On conçoit ce qu'est un maître : c'est quelqu'un qui est réalisé, il est directement relié au divin. En fait, c'est un être capable de soigner les gens, sans pour autant se considérer comme étant plus élevé qu'un autre. Il en impose de fait, sans vouloir en imposer pour autant, il vit une discipline qui inspire le respect. Il est insensible aux critiques, il est aussi insensible aux louanges. Il partage avec peu de gens son expérience spirituelle, car dans le fond, il ne connaît pas de mot permettant d'en parler de façon à ce que nous puissions y comprendre quelque chose. Les vérités des maîtres sont très difficiles à appréhender. Mais ils sont si particuliers que vous sentez en leur présence leur condition d' « être éveillé ». Attention, s'ils sont éveillés, s'ils sont arrivés à l'illumination, ils ne sont en rien des illuminés. On peut dire que le saut spirituel entre l'être éveillé et le non éveillé est si important que les considérations sur les postures de yoga ou les autres pratiques yogiques sont totalement déplacées. Et paraissent futiles voire mesquines, et elles le sont !

Cependant, il existe des classifications de niveaux. Ceux-ci sont décrits dans des textes sacrés. Je fais référence aux 7 Boumikas ou niveaux de connaissance et aux huit membres du Raja Yoga qui seront développés dans d'autres articles. Mais la lecture de ces niveaux est possible pour des personnes très éveillées voire pour des maîtres. Dans ce contexte, se considérer comme étant à tel ou tel stade serait vraiment mal venu et présomptueux, l'égo étant l'ennemi numéro 1.

Revenons sur les asanas. Elles permettent de créer le lien entre le corps et l'esprit. Celui-ci cherche à contrôler la posture, il est attentif aux sensations, au vécu postural. Le corps ne ment pas, il est de fait le média le plus adapté à la démarche spirituelle. Nous avons besoin dans une telle démarche d'être guidés et nos sensations sont une des boussoles permettant d'affiner notre parcours. De ce point de vue, la notion de niveau n'a donc aucun sens, aucune justification.
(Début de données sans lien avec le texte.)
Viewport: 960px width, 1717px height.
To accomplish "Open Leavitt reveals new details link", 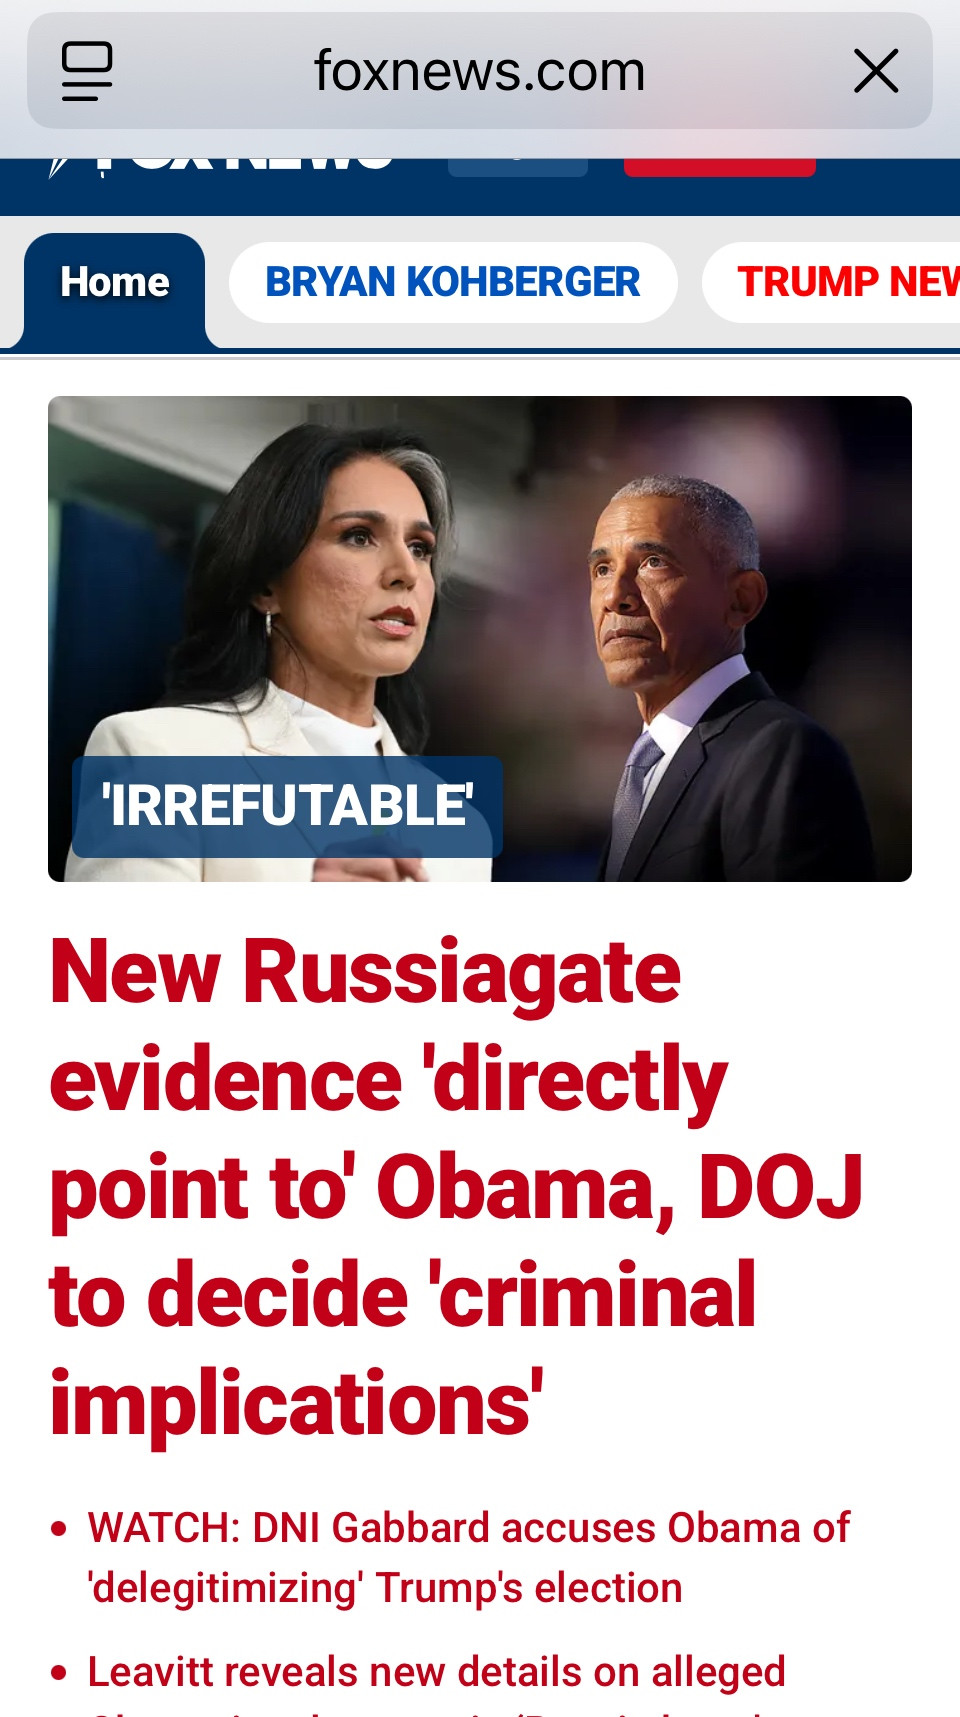I will pos(436,1672).
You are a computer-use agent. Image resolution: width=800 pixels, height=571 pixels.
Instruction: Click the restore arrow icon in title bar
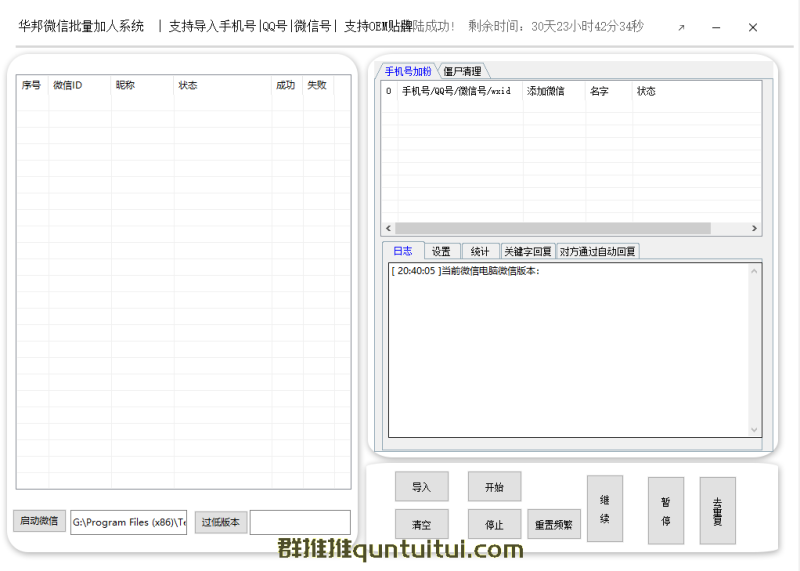click(681, 28)
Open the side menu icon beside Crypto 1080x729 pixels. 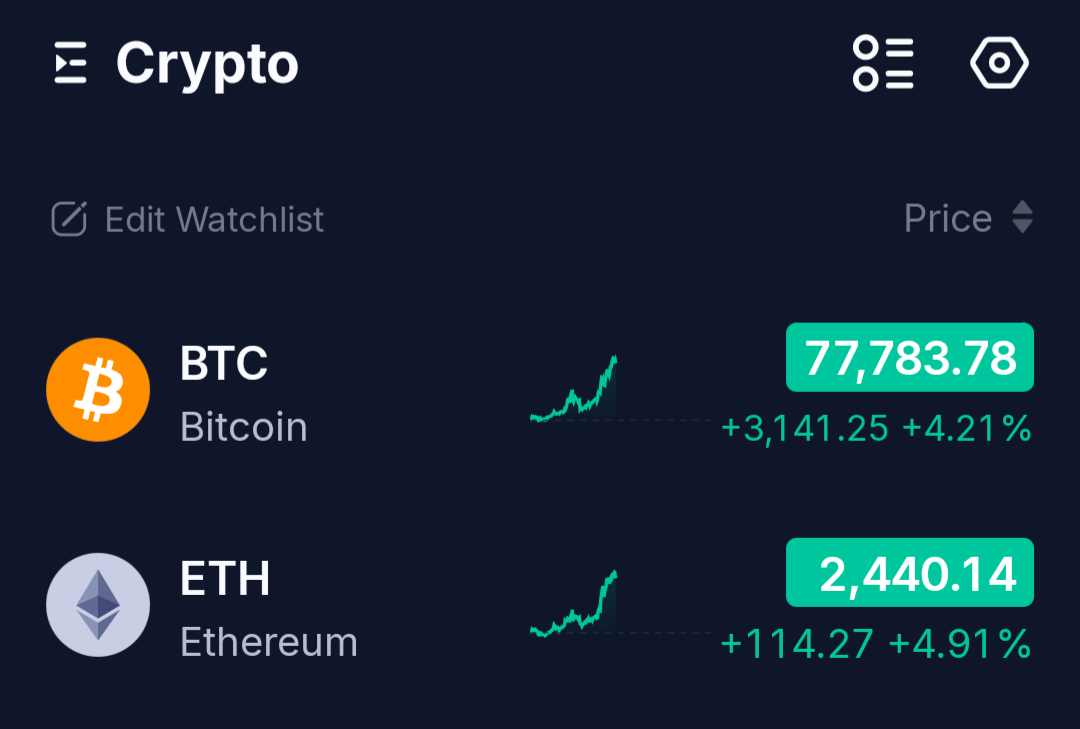[71, 64]
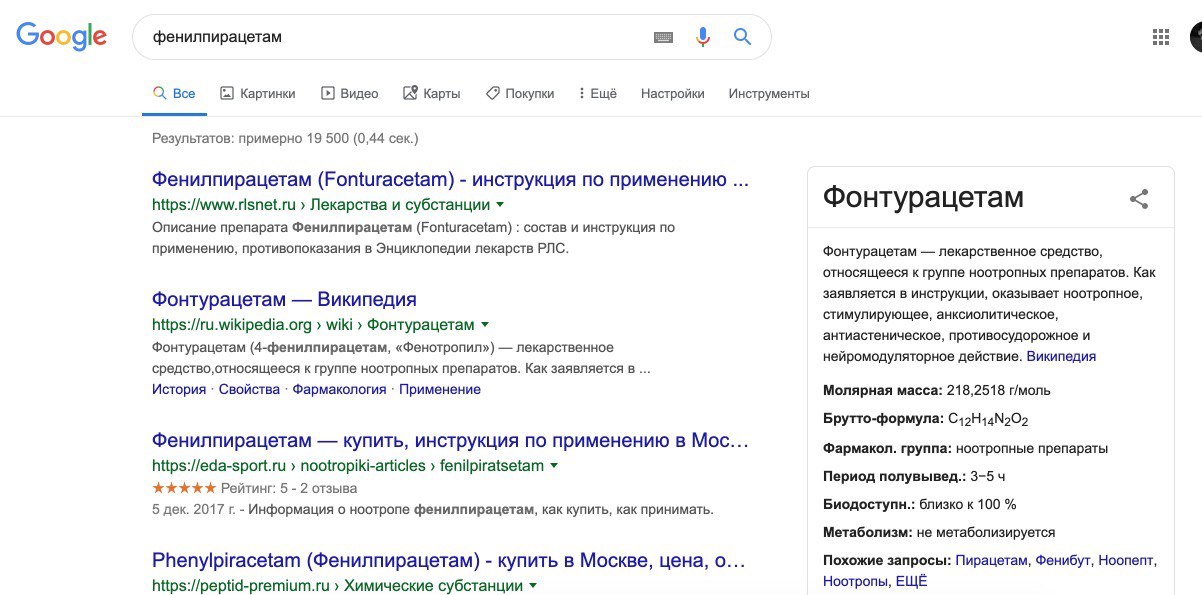The height and width of the screenshot is (595, 1202).
Task: Open the Инструменты search tools
Action: [x=769, y=93]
Les maîtres et les autres ? Mais les autres, qui sont-ils ? Je réponds en soulignant que tous les autres, vous et moi, nous sommes tous des débutants. C'est pourquoi nous, élèves, nous, professeurs de yoga, nous nous devons de bien réfléchir lorsque nous évoluons dans nos pratiques. Ne pas se prendre au sérieux, ou se croire détenteur d'un pouvoir particulier, de capacités que l'on chercherait à montrer, de croire que le yoga résout tout et pour tout le monde, que ceux qui ne pratiquent pas sont des gens qui n'ont rien compris, car dans ce cas nous nous éloignons du but même du yoga. Ici vous comprendrez que le professeur risquerait lui-même de s'éloigner du monde, et là c'est qu'il y a quelque chose qui ne fonctionne pas. Les adeptes du yoga, professeurs et élèves, sont et doivent être des personnes intégrées à la société. Le maître l'est beaucoup moins, et ce n'est pas vraiment de sa responsabilité, sa condition d'être éveillé lui confère, de fait, un rapport aux autres différent.

Le yoga est avant tout une pratique faite pour madame et monsieur tout le monde. Il n'y a pas de discrimination, de classement, de niveau, à condition bien entendu que le professeur soit formé dans cette voie. La perspective qu'il n’y ait que deux types d'adeptes, les maîtres et tous les autres, c'est à dire que tous les autres soient des débutants sans exceptions, doit rassurer et permettre une croissance dans de bonnes conditions sur ce chemin.